── Extracted records ──
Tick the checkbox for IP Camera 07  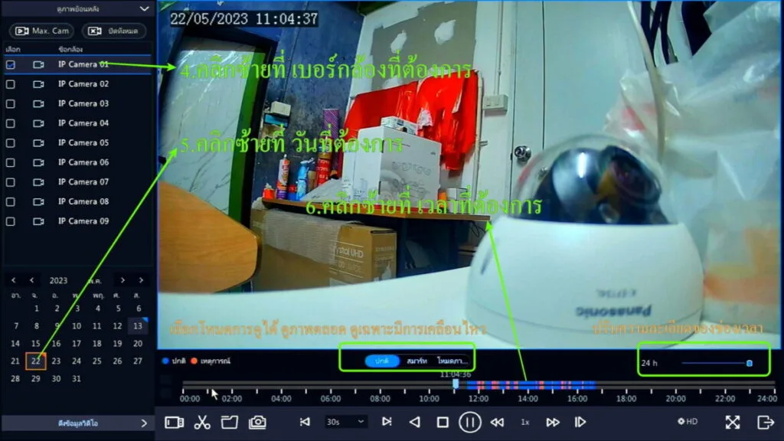tap(11, 182)
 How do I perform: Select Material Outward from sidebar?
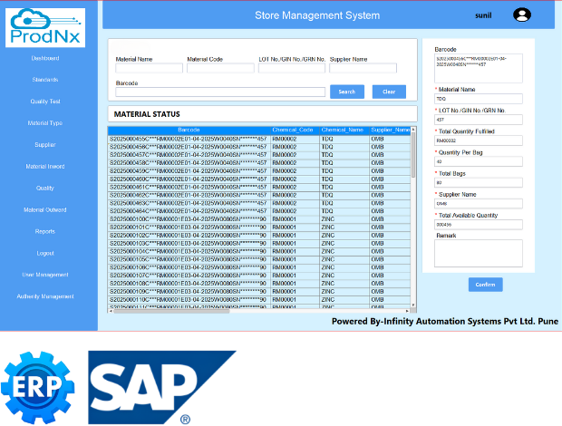(45, 210)
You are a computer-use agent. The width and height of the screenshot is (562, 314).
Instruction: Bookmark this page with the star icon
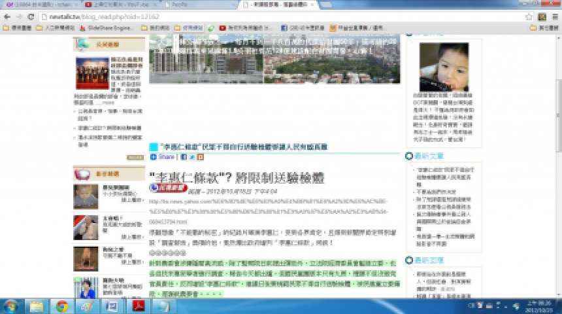click(x=531, y=16)
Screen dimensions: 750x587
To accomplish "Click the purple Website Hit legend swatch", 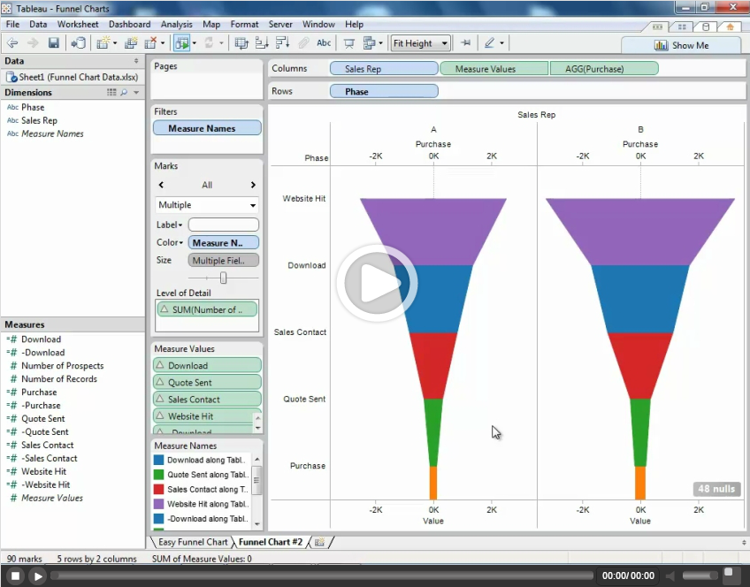I will click(158, 504).
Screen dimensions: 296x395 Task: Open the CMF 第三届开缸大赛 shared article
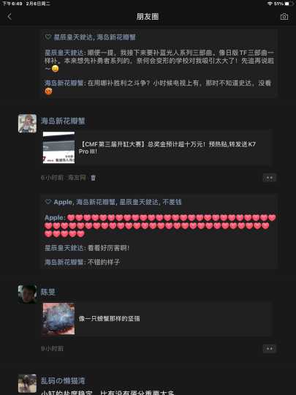[x=157, y=148]
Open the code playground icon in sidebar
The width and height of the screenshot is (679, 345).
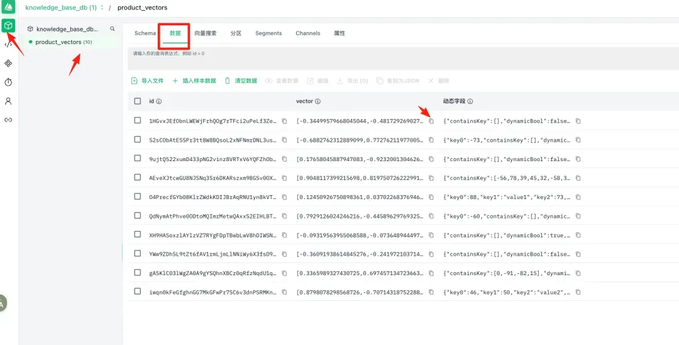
───
**Task description:** In the listing above, each line with the word "width" is to be copied out.

**Output for this exercise:**
You are a computer-use agent. The width and height of the screenshot is (562, 314).
The width and height of the screenshot is (679, 345).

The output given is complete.